ComposeDB provides a graph structure for interacting with data on the Ceramic network.
The nodes in the graph can be accounts or documents, while the edges in the graph represent relations between nodes.
Currently, ComposeDB only supports edges between an account and documents, but relations between accounts and documents are planned on being supported.
All nodes in the graph use a globally unique identifier, allowing direct access to any known node.
ComposeDB supports two types of nodes: accounts that are able to manipulate data in the graph, and documents containing mutable data of a given shape.
Ceramic uses Decentralized Identifiers (DIDs) for accounts, which get translated to
CeramicAccount objects by the ComposeDB client.
DIDs can represent any entity that is able to write data on Ceramic and therefore in ComposeDB, which can be end-users of an application, groups, applications or any kind of authenticated service.
In order to write data in ComposeDB, a DID must be attached to the ComposeDB client instance, as documented in the mutations page.
Documents in ComposeDB are Ceramic streams storing structured data defined by a model.
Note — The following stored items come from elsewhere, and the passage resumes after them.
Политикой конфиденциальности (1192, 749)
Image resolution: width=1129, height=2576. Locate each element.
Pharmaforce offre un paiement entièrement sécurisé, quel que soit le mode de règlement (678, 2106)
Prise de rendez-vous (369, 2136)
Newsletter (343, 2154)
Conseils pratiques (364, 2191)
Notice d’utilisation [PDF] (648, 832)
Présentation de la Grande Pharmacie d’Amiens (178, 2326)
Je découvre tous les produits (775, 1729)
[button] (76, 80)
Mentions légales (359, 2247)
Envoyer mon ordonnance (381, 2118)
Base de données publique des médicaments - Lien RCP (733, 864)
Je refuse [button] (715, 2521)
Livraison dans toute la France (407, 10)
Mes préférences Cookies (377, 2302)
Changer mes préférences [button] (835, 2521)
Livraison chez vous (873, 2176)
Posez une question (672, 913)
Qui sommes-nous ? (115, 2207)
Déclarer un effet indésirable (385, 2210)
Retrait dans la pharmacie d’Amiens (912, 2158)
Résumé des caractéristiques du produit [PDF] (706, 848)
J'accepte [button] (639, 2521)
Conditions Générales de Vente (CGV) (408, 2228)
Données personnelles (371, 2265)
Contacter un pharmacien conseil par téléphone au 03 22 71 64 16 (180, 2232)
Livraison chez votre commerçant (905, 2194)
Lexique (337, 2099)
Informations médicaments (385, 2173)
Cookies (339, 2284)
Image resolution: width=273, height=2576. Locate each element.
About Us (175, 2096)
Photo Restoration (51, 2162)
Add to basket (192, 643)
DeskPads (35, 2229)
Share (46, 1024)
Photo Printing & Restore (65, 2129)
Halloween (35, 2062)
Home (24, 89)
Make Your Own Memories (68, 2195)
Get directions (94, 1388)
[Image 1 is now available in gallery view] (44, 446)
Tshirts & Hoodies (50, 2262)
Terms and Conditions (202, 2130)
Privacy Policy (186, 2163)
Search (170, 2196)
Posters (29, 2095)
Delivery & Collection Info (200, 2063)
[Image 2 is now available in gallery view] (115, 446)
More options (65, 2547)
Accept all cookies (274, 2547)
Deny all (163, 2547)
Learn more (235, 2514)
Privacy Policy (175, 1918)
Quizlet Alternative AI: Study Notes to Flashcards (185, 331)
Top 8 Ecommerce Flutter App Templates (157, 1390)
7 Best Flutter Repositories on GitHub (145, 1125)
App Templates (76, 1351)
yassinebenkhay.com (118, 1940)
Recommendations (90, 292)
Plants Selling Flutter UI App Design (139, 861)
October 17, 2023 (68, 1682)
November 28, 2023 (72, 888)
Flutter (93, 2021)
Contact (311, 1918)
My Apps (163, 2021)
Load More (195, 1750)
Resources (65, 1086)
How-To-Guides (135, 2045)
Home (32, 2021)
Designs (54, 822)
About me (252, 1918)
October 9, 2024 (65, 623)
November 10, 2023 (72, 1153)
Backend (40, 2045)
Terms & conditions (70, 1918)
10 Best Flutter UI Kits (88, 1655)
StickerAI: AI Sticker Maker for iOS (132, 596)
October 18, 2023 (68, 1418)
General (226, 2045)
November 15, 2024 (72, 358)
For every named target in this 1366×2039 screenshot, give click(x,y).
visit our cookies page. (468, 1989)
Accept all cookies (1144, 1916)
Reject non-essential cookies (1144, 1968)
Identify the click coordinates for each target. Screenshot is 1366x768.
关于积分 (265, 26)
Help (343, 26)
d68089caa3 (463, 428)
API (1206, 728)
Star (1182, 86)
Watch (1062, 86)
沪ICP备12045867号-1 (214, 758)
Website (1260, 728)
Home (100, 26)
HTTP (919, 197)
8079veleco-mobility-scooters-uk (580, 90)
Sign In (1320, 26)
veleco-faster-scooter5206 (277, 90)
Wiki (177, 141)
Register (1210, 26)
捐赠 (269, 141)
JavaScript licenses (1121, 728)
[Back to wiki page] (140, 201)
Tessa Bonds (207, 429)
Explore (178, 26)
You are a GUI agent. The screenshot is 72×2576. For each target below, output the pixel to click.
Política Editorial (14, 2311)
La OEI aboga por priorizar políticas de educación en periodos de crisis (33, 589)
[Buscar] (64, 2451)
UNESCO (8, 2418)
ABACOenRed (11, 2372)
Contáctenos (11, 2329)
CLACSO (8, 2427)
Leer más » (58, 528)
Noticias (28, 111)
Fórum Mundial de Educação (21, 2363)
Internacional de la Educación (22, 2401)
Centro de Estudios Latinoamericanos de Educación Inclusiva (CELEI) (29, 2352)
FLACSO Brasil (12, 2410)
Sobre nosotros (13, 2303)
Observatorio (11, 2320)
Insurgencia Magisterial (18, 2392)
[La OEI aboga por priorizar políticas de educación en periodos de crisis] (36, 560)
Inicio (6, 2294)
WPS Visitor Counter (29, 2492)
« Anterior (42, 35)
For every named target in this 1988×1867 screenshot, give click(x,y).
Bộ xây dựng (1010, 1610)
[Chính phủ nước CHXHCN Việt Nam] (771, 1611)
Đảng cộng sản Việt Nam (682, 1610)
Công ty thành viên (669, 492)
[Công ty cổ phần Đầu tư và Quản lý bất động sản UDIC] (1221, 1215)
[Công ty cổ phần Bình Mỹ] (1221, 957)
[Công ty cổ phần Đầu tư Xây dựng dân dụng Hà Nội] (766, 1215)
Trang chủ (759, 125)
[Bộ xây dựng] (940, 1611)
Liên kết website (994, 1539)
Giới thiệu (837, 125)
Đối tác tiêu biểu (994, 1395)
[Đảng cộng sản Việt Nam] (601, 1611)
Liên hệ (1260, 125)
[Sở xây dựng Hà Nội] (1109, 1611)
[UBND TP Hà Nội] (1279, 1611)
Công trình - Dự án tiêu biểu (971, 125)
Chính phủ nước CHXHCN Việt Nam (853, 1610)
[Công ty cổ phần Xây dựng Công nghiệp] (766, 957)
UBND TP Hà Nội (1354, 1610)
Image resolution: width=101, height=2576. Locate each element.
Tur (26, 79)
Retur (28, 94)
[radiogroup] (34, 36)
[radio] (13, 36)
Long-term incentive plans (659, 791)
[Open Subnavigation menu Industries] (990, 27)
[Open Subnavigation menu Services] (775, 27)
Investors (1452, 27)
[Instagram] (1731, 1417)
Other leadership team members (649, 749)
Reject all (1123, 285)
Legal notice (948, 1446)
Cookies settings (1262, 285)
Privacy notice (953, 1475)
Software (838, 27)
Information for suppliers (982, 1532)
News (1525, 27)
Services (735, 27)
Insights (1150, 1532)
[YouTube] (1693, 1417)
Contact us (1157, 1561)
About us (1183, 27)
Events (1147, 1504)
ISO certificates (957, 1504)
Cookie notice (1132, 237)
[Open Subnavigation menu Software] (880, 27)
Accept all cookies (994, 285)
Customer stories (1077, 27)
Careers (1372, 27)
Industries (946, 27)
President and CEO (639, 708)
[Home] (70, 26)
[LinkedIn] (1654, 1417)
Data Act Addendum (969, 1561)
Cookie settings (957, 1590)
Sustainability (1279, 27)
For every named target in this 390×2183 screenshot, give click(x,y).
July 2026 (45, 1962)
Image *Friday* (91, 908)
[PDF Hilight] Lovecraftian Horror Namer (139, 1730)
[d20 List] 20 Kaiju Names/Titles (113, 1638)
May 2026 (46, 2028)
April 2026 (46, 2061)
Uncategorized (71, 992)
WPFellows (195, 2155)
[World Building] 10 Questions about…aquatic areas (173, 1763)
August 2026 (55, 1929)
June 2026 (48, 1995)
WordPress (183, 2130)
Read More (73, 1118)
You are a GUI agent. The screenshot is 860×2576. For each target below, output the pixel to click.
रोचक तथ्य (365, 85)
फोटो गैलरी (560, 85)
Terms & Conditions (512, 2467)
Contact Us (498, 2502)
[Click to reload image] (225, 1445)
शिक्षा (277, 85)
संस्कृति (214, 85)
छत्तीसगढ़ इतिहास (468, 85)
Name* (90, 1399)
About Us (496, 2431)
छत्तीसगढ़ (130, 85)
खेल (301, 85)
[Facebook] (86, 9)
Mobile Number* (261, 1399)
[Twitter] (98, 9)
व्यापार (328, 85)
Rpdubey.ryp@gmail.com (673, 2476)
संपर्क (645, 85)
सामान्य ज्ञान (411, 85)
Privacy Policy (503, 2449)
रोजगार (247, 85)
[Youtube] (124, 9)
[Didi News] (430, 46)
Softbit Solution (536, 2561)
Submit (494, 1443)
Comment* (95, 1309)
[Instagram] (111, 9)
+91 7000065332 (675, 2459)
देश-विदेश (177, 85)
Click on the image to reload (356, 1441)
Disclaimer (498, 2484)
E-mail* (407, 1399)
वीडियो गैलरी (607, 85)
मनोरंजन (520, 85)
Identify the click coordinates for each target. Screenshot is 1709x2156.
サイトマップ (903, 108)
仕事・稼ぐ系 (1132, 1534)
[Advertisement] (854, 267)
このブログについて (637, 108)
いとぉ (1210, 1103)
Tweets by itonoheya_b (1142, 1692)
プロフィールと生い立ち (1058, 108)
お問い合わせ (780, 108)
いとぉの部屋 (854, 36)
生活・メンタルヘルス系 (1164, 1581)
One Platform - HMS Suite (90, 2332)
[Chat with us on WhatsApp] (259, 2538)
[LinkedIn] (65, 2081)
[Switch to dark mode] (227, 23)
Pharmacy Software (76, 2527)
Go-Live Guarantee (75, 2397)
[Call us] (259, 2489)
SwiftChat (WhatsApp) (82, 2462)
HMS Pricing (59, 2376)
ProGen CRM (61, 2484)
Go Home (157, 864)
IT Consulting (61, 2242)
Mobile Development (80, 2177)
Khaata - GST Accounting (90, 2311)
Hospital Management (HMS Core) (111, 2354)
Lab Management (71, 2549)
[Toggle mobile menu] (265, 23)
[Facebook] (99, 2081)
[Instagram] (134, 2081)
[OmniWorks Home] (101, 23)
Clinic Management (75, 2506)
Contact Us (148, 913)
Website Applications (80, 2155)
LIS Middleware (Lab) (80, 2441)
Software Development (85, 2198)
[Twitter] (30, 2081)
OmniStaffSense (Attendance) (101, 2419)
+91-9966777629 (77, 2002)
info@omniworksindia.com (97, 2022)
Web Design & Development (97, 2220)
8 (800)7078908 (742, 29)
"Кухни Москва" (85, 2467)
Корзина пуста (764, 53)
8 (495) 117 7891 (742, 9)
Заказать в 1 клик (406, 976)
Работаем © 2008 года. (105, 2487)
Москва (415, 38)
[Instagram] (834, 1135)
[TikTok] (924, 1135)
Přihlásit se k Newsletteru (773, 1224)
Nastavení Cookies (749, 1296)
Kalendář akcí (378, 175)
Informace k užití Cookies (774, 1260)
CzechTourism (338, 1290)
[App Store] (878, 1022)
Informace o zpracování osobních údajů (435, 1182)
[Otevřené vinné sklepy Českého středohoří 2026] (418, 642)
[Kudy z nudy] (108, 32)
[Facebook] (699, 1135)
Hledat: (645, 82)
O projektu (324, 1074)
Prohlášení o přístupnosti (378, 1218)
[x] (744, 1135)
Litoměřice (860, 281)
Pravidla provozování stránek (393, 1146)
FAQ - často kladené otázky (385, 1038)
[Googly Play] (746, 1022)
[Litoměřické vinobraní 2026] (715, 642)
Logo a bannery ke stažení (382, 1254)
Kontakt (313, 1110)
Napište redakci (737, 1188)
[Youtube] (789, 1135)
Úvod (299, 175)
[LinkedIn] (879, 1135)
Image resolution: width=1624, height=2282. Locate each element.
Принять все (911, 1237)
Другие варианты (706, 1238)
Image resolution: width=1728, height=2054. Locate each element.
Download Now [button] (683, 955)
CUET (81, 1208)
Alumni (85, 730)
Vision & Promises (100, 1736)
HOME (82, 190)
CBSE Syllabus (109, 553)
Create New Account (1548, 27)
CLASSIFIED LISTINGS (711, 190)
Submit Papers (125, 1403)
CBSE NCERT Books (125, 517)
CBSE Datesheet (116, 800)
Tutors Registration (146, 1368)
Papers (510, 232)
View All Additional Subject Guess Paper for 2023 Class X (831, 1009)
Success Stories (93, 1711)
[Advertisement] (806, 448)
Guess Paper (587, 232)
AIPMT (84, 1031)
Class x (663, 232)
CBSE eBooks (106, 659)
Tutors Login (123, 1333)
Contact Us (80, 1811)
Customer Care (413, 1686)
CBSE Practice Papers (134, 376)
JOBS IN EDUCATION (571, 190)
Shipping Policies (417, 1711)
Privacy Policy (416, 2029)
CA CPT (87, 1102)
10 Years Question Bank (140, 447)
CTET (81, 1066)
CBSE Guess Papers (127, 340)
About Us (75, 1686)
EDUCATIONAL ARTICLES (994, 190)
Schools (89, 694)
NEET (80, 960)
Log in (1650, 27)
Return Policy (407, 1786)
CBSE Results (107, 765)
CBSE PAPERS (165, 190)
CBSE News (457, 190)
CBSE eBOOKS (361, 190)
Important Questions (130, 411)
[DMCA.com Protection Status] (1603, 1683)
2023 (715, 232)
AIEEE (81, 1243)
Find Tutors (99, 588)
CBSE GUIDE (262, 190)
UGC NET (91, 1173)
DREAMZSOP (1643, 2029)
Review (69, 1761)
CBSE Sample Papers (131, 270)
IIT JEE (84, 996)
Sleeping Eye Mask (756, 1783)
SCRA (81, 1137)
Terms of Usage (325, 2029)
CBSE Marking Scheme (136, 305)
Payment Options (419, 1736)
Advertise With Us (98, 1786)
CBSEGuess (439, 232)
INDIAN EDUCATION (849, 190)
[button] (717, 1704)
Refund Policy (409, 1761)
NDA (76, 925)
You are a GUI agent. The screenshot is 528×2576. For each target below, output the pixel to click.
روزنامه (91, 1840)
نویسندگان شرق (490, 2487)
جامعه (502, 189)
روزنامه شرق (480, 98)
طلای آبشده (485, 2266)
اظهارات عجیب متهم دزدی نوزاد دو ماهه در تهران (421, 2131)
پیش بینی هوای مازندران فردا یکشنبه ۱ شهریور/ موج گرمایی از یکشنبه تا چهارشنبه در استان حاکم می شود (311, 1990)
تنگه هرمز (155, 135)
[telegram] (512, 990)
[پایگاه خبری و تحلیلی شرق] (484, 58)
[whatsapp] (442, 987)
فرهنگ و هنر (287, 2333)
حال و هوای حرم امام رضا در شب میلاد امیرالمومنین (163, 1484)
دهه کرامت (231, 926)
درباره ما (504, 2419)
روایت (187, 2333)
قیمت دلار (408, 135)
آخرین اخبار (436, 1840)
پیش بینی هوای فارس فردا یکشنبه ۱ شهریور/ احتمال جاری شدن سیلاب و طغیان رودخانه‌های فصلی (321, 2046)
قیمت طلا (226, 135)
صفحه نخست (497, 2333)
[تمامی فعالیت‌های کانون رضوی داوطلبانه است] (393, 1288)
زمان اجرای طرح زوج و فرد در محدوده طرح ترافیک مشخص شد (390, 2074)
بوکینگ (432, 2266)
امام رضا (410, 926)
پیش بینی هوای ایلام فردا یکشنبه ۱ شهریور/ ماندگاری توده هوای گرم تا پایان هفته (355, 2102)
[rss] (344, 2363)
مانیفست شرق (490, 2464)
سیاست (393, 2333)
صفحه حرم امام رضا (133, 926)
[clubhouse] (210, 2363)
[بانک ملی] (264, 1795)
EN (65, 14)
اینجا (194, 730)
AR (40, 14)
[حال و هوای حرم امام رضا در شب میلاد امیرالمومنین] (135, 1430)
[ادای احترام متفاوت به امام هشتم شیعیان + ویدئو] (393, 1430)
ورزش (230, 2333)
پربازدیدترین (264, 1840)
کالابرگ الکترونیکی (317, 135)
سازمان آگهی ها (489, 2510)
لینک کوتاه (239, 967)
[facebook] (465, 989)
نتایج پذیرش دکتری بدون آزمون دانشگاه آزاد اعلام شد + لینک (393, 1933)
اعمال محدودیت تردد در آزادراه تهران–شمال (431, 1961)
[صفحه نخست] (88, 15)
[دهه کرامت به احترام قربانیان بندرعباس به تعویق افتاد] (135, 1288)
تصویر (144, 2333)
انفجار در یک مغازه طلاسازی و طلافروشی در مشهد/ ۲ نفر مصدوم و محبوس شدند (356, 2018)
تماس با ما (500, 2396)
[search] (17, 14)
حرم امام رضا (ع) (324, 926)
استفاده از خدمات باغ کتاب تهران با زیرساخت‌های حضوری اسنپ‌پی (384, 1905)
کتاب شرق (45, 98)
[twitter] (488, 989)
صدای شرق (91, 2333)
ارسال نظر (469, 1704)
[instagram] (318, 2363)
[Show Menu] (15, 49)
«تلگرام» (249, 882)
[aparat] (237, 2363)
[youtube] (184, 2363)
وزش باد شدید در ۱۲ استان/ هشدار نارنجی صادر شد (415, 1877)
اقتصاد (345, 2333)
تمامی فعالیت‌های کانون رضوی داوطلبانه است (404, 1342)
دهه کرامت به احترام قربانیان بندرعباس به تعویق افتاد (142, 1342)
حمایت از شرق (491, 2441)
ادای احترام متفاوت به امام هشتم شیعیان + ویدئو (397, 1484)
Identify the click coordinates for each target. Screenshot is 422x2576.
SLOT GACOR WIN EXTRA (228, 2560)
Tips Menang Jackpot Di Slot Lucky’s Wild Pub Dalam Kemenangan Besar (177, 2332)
Ceramic nodes can be configured to index specific models, storing all the documents using a model in a local database in order to provide fast access and query capabilities.
Using GraphQL, the ComposeDB client allows to query documents indexed by a Ceramic node, as well as creating new documents and updating existing ones when mutations are enabled.
Models are Ceramic streams storing metadata about documents, notably their data structure, validation rules and relations, as well as discovery information.
ComposeDB tools abstract the creation of models using GraphQL's Schema Definition Language, as described in the dedicated documentation page.
All documents in ComposeDB must use a model, which contains information about the data structure the document must conform to. The validation is performed directly by all Ceramic nodes, allowing application to have guaranties about the documents they interact with even if they don't implement validation themselves.
Currently Ceramic uses draft 2020-12 of the JSON Schema specification to define the data structure and validation rules of documents.
Currently, ComposeDB only supports defining relations between an account and the documents created by this account.
Relations between documents and between accounts are under development and will be made available in future developer previews of ComposeDB.
Composites are the primary data structures used by ComposeDB, essentially defining a mutable set of models with additional metadata.
The ComposeDB developer tools and client library use complementary representations of composites to support various development flows such as managing data models, deploying them to Ceramic nodes and generating the runtime GraphQL schema applications can interact with.